Valga aclarar que no se sintió ensayista ni crítico literario:
Para mí era más decisivo y gratificante escribir una novela, unos poemas, que ponerme a ensayar y a hacer crítica literaria. Si lo hice fue por obligación cultural, por cumplir una solicitud, dar una opinión o impelido por el afán de discutir una obra, y principalmente, debo confesarlo, por ganarme el pan.
No creo completamente en esta afirmación. Se comprueba al leer los textos escogidos para integrar El convidado…, del cual se excluyó uno de sus trabajos capitales: «Ramón Meza y la novela cubana del siglo XIX», que vale no solo por sus criterios sobre el autor de Mi tío el empleado, para él la mejor novela cubana de esa centuria, sino por la visión total que ofrece del género. No todos sus ensayos y artículos están recogidos en el citado libro, que apenas es una muestra de su labor en este género, y del cual hay presencia en Las pequeñas cosas (1988) y luego De las pequeñas cosas (2007), Virgilio Piñera entre él y yo (1994), que funciona como ensayo-testimonio, y El hombre discursivo (2005). Pero El convidado… ofrece una visión abarcadora en temas y propósitos y en él el antologador quiso «trazar un recorrido de su personalidad (y por tanto de su vida) a través de sus diferentes estados críticos». En este libro convergen discursos, confesiones, cartas, pasiones literarias, acercamientos a figuras tutelares de su formación como escritor y a amigos íntimos de su generación (Frías dixit), así como se pueden apreciar las cadencias de su estilo, amén de todo un entramado cultural que contribuyen a hacer de este libro un conjunto fundamental para un acercamiento a su obra en esta dirección.
El dedicado a la camagüeyana es, como ha dicho una estudiosa de su quehacer, Margarita Mateo, un «Extraño libro», un texto, nos dice, que «se lee con particular fluidez y seduce al lector desde las primeras páginas, atrapándolo en los vericuetos de un argumento que comienza y concluye con la muerte de la protagonista, para finalmente proponernos volver a comenzar la lectura».
Considero que esta obra es el mejor texto que se ha escrito sobre nuestra Tula, tanto en Cuba como fuera de ella, donde han aparecido algunos memorables como Otra mirada a la Peregrina (2007), de Roberto Méndez, entre otros muchos.
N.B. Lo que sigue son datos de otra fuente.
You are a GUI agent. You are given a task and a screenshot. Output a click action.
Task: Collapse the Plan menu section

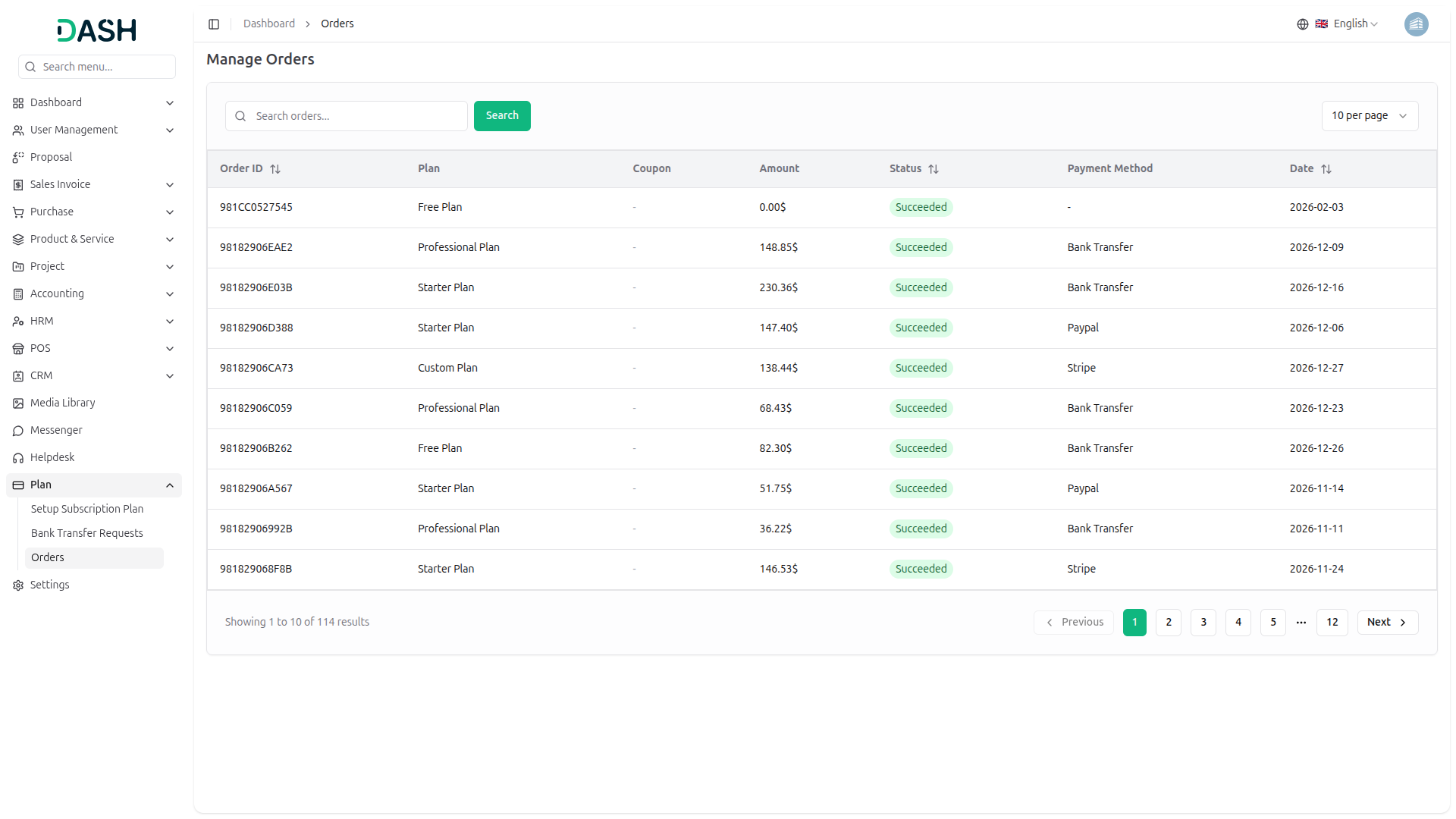tap(170, 485)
Lo considero un ensayo total, avasallador, sin una nota al pie, de modo que resulta como un fluir, un constante fluir de ideas y de propuestas que no se detienen hasta el punto final del texto. Sus análisis, que aparecen dispuestos mediante una estructura que llamo descoyuntada, inconexa, pero con una cohesión sorprendente, brillan por su erudición, esa que no tiene que apoyarse en ningún otro estudioso para ofrecer sus propias ideas. La lectura que hace de la poetisa resulta personalísima y novedosa, y vence el reto de ambientar con todo rigor la vida de la autora, mediante el empleo de una polifonía desplegada en varias direcciones y de donde surge una Gertrudis total, con máscaras y sin ella. Antón no deja de expresarse con emoción, con empatía hacia esta grande y multifacética autora, de la que preparó la antología poética La noche del insomnio (2003) y antes, en 2000, prologó la edición de Dos mujeres, a la que estimaba como la más alta expresión narrativa de la también autora de Sab. Sin dudas fueron la Gertrudis como narradora autora de Dos amores y de El artista barquero o Los cuatro cinco de junio, la escritora que más apreció en el siglo XIX, junto con Ramón Meza, al que considera «el último novelista cubano, y el más interesante y sugestivo».
Siempre equidistante de sí mismo y de los otros, homogéneo y, a la vez, heterogéneo, la imagen artística de Antón Arrufat se detenta desde el presente puntual y transcurre por lo pasado asido al silencio o al futuro como devenir. En ese mítico paisaje de soñador despierto se comprueban sus amorosas vueltas y revueltas, el principio y el fin de los caminos recorridos, que pueden sr espacios misteriosos o de simple averiguación, duda o extravío. No esclavizó su escritura a la mera figuración. Sin enmascaramientos ha transitado de un género a otro dejando rastros culpables organizados en una compleja creación cuyo resultado es revelación y dimensiones confesionales atrapadas en temáticas convergentes y, a la vez, divergentes. Fue, ha sido, creo, un perfecto y fiel creador de circunstancias, un escritor en el cual se cumple aquello de que «cuando arden de boca en boca sus historias, sin que nadie pueda decir nunca quién las hizo, ni dónde» es cuando se completa aquello de «sí, sin dudas es un gran escritor». Una voz, su voz, expresada en diferentes modalidades de los mal llamados géneros literarios —violados por él con la tranquilidad pasmosa de quien sabe lo que hace porque no cree en ellos— y preñarlos de límites que nunca se erigen en absolutos, mientras sus páginas de recorren como una mediación entre la vía y el centro.
Han transcurridos 365 días de su partida. Vale la pena seguir recordándolo por cómo fue, por lo que hizo y cómo lo hizo.